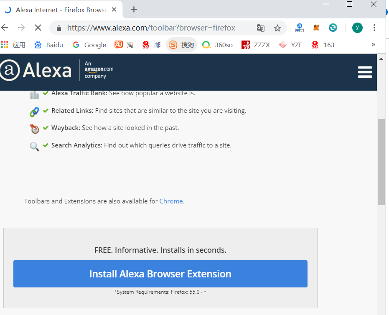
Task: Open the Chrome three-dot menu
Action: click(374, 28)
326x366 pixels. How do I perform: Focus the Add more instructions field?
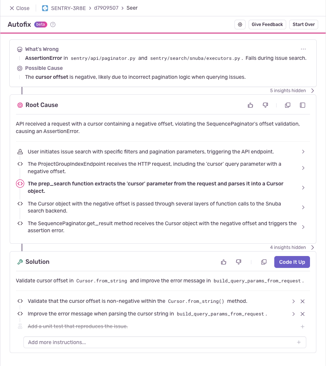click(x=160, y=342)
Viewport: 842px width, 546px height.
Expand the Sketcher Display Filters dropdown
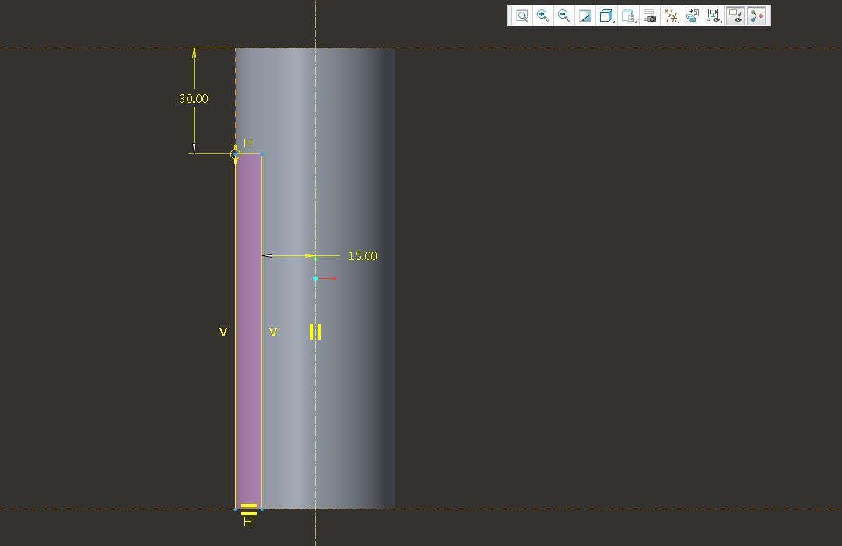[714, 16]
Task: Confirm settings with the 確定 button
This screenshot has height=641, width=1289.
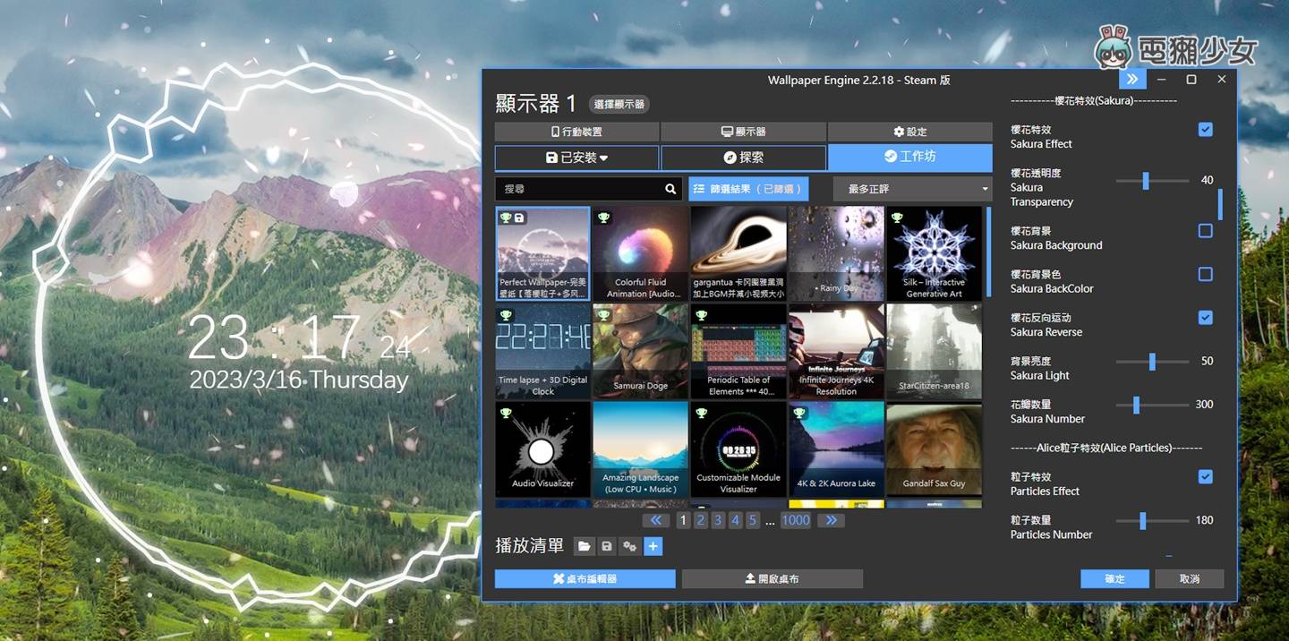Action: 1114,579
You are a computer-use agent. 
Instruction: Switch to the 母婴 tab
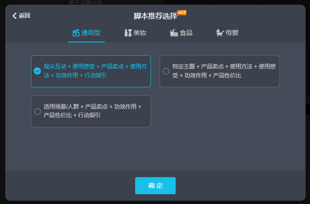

WHAT IS BEING ASKED: From the line that contains "326x366 pixels. How" to the last line of the data, print each line exactly, both ends included, and omit the pictures.

RESULT:
326x366 pixels. How do I perform: Focus the Add more instructions field?
click(x=160, y=342)
Viewport: 842px width, 546px height.
Expand the Sketcher Display Filters dropdown
[714, 16]
Task: Confirm settings with the 確定 button
This screenshot has height=641, width=1289.
Action: 1114,579
You are a computer-use agent. 
Instruction: Switch to the 母婴 tab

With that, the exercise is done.